Video screen grab showing hunting thresher shark

It has for years been suspected that thresher sharks use their long, scythe-like tails to slap and stun small fish before feeding. But the pelagic sharks are elusive and extremely difficult to study.

However, this week a study published by PLOS ONE revealed rare and vivid footage of thresher sharks hunting sardines in the Philippines. (The video has been shortened to begin at 50 seconds. Viewers can click here to view full version.)

The study footage is said to be the first showing the hunting methods of pelagic thresher sharks. The footage was captured in 2010, but held until publication of the paper “Thresher Sharks Use Tail-Slaps as a Hunting Strategy.”

The collaborative study involved Simon P. Oliver, John R. Turner, Klemens Gann, Medel Silvosa, and Tim D’Urban Jackson.

The footage was captured off Pescadore Island, which is rich in marine life and a known hunting ground for thresher sharks, which boast tail fins that are often as long as their bodies, and small mouths designed for eating small fish such as sardines and anchovies.


Video screen grab

The maximum reported length of a thresher shark is nearly 25 feet, but that includes the tail fin.

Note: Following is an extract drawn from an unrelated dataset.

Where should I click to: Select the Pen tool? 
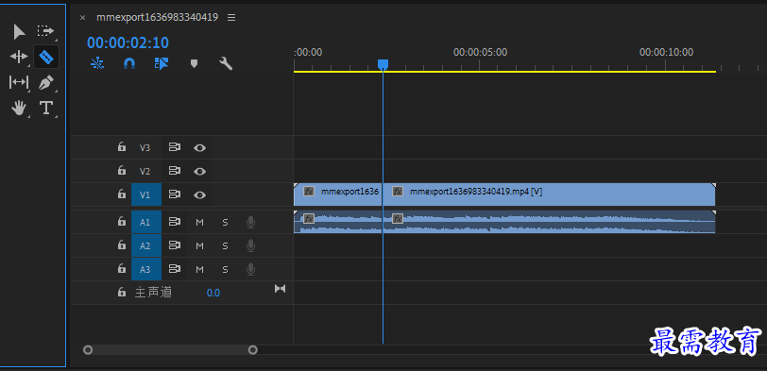tap(46, 82)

Though elusive in terms of scientific study, the sharks are targeted by recreational and commercial fishermen, and are widely caught by longline gear.

The video shows threshers participating in each of the various stages of hunting: preparation, winding up, striking, recovering their position, and collecting fish or fish scraps.

Scientists used 61 observations, captured via handheld video cameras, between June and October in 2010, in their study.

A snippet from the paper’s abstract:

“Tail-slaps occurred with such force that they may have caused dissolved gas to diffuse out of the water column forming bubbles.


“Thresher sharks were able to consume more than one sardine at a time, suggesting that tail-slapping is an effective foraging strategy for hunting schooling prey.


“Pelagic thresher sharks appear to pursue sardines opportunistically by day and night, which may make them vulnerable to fisheries.”

Even if scientists, fishermen, and divers have strongly suspected that these unique predators hunt with their tails--this event, most likely, has never been witnessed. Now there’s empirical video proof.

And that, shark fans will agree, is pretty cool.